“Am I blue, am I blue, ain’t these tears telling you, am I blue, you’d be too”
Blue Is the Warmest Color is the Cannes Film Festival’s Palme d’Or winning story of a young woman’s first love and loss. In an unusual move, the film’s French director, Abdellatif Kechiche, accepted the award alongside it’s two female leads, Léa Seydoux and Adèle Exarchopoulos. This was more surprising given the controversy surrounding the film and the working conditions for the actors who described the experience as “horrible.” Seydoux went even further when she said that Kechiche made her feel “like a prostitute.”
Note: This review contains spoilers.
The controversy didn’t end there. In Andrew O’Hehir’s Salon.com review, he describes the reaction to the film by the author of Blue Angel, “comic-book artist Julie Maroh, author of the graphic novel on which the film is based (the screenplay is by Kechiche and Ghalia Lacroix), has suggested that Kechiche turned her queer coming-of-age fable into porn and quipped that what was missing from the movie were actual lesbians. (Both actresses are heterosexual, and the director is a straight man.)”
What many film-goers talk about after leaving the theater is the 10 minute sex scene that took 10 days to film. It’s real sex, not simulated, though for this viewer it never felt gratuitous, or pornographic. This is in fact the compelling story of a working-class student, Adele’s, first passionate relationship which happens to be with a woman, Emma, a blue-blooded artist with blue hair. Yes, the blue imagery and symbolism is pervasive and will most likely be the subject of some future film student’s dissertation. Blue is everywhere: in the clothing, the scenery, the music, the paintings, and in the end answers Billie Holiday’s question,” Am I Blue?” For Adele, both first love and first loss are life-changing events, yet as most of us learn, life goes on.
The theme that intrigued me the most was the class difference between the lovers and the tension it created. As often happens in relationships it’s our differences that create the attraction and the mystery.
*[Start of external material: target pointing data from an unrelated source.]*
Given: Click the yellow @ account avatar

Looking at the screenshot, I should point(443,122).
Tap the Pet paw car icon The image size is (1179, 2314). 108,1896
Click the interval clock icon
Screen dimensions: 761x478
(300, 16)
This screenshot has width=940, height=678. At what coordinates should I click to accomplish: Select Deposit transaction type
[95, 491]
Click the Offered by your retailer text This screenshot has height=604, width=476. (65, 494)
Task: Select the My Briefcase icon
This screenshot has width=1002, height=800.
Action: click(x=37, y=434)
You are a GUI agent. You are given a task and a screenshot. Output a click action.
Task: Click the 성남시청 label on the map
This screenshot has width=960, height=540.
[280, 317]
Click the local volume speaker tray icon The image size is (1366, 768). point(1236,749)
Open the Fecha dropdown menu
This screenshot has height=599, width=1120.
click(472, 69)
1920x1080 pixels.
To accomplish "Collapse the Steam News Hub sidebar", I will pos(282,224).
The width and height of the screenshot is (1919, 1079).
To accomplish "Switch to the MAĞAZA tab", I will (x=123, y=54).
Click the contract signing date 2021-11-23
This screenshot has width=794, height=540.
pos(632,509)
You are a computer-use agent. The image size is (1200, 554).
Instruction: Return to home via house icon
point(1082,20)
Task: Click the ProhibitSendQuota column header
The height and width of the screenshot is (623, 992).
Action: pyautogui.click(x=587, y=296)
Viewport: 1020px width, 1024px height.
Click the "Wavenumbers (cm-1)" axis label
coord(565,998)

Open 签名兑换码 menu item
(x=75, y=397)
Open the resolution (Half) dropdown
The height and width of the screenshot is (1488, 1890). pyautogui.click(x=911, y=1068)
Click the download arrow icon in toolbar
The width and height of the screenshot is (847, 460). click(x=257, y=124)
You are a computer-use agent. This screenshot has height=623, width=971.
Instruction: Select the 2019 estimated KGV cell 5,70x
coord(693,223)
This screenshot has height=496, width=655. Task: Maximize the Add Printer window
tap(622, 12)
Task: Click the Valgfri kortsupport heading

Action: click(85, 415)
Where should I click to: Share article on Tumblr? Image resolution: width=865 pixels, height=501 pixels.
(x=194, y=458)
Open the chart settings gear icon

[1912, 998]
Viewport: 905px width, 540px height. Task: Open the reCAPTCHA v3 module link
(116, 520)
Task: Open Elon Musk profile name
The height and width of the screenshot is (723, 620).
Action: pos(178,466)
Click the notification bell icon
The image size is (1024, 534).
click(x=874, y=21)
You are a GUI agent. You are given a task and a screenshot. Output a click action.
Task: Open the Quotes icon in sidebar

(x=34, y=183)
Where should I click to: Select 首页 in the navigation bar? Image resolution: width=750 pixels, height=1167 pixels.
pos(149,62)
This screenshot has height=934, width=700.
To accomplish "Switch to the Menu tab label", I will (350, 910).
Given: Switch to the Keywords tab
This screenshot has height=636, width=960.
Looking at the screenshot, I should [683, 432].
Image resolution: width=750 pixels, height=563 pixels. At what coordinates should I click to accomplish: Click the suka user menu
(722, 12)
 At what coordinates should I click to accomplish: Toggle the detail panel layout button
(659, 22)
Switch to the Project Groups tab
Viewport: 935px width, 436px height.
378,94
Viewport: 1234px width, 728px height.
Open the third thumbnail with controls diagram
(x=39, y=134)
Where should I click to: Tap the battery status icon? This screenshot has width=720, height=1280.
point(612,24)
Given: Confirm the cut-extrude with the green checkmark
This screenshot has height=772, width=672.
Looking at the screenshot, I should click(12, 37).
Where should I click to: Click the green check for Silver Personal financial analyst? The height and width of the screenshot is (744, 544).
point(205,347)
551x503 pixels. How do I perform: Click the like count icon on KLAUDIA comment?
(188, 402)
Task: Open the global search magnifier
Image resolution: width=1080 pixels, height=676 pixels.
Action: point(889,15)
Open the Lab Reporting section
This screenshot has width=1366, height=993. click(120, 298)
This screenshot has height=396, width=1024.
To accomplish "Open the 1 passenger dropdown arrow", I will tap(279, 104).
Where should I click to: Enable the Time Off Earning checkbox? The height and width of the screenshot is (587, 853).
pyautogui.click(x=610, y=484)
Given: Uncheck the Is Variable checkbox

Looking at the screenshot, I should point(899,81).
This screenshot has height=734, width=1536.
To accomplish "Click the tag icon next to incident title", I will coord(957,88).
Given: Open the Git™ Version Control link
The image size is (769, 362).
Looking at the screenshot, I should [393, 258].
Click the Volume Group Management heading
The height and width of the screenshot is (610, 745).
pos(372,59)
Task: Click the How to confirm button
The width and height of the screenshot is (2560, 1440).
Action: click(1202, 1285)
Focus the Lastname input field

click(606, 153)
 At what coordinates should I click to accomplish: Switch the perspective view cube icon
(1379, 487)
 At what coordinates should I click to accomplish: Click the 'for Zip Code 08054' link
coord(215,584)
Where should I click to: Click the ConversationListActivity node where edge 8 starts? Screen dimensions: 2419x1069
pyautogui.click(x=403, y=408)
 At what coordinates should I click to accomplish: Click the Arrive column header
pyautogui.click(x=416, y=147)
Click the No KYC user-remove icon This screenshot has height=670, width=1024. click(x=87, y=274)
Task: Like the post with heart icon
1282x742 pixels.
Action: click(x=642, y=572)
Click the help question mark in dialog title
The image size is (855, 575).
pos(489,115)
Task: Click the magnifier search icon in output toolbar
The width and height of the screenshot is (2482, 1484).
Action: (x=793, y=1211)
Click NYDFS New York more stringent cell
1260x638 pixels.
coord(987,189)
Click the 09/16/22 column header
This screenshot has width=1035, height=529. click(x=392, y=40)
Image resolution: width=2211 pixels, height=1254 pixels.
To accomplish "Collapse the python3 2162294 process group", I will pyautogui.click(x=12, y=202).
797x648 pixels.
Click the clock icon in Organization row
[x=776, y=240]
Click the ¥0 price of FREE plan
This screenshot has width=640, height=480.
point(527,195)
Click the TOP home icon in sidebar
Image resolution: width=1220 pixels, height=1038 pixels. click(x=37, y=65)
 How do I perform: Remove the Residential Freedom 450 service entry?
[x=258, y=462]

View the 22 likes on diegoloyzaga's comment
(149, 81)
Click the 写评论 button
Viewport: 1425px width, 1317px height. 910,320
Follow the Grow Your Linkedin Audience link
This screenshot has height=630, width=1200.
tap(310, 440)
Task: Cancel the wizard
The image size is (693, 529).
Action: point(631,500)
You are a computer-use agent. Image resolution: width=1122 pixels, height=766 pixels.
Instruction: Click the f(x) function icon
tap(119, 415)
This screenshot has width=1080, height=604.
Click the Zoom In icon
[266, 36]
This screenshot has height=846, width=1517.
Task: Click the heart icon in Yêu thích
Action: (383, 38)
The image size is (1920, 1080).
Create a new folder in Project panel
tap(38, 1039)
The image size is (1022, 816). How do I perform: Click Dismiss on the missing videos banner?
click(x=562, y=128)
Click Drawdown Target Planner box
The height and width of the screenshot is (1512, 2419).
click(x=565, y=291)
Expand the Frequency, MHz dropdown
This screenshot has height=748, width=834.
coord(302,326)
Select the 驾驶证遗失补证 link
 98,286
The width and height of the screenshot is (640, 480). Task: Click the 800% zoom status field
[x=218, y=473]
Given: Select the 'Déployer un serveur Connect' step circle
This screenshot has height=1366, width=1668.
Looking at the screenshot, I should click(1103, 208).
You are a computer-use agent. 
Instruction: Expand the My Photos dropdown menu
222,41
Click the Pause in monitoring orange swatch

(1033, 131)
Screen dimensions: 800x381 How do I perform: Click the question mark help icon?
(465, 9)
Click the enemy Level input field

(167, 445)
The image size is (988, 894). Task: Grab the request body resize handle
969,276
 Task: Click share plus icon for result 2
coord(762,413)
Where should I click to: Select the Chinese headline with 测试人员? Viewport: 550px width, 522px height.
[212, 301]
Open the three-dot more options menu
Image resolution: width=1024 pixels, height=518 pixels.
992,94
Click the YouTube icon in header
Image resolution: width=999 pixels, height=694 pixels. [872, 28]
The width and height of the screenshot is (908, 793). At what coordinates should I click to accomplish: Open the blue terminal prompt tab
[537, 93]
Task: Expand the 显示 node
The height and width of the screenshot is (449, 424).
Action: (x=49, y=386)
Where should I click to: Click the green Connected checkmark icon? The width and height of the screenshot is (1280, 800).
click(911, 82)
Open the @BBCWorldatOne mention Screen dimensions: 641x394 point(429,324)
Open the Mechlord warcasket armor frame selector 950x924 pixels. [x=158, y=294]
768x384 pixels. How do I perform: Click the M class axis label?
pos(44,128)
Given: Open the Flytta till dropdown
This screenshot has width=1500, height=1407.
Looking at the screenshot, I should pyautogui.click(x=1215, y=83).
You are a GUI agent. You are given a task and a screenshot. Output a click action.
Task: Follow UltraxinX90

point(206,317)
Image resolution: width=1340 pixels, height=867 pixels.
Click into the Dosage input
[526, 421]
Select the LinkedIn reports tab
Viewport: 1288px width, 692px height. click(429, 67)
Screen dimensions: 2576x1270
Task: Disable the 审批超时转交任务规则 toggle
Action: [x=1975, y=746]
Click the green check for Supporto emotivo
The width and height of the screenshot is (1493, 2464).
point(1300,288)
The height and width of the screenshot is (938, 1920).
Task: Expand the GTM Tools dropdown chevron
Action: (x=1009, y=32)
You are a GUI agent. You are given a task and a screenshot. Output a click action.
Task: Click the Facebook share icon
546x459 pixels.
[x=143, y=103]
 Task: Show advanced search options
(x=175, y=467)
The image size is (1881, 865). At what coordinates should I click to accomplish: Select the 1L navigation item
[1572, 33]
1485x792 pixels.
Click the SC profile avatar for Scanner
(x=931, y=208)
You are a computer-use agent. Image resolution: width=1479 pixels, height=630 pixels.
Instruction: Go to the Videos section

We seek to “unfold” each other, to discover our innermost secrets and dreams like unwrapping a gift, intimately, physically, and emotionally. This is certainly true for Adele and Emma. Just as Adele was discussing in her literature class, love can occur at first glance. It does for her when she first sees Emma with the blue hair and Adele turns Emma’s head too, both literally and figuratively. It’s as if in that moment they are destined to be lovers.
It is my personal theory that many relationships begin with this celebration of differences, yet slowly over time, we often attempt to remake the other to be more like ourselves.
This is certainly true in Blue Is the Warmest Color. We see this first in the discomfort with the differences in their family of origin dinner introductions. Emma slowly begins prodding Adele about her culinary preferences, education and career path. Once Adele becomes a teacher, moves in with Emma and fulfills the role of “supportive wife,” cooking her father’s peasant specialty, Spaghetti Bolognese, while hosting gallery owners and Emma’s academic and artist friends, Emma begins to pick at her, question her work and strongly suggest Adele should become a writer. Adele responds, “I write for myself. I enjoy teaching young children.” Later that evening Adele suspiciously observes Emma flirt with a pregnant friend. Later she asks Emma if they were once lovers.
As Emma pursues her artist’s career and secretly spends time under the guise of professional collaboration with the new object of her affection and future subject of her “red phase” of paintings, Adele, out of her loneliness and alienation from Emma, seeks the comfort of her work colleagues and has a brief affair with a man. When discovered, this becomes the reason for the end of their relationship.
Unfortunately, Blue Is the Warmest Color played in Madison at Sundance for only a week, not sufficient time to build word of mouth and get people into the theaters. This film is worth seeing. In my view it is deserving of the Palme d’Or, the international movie industry’s most prestigious award. Download it, see it in another city, or buy the film. Gather your friends for a viewing, serve Spaghetti Bolognese with a good cheap red wine or Perrier and a fresh loaf of French bread, and discuss this universal story of first love and loss, and the meanings of all the blue imagery.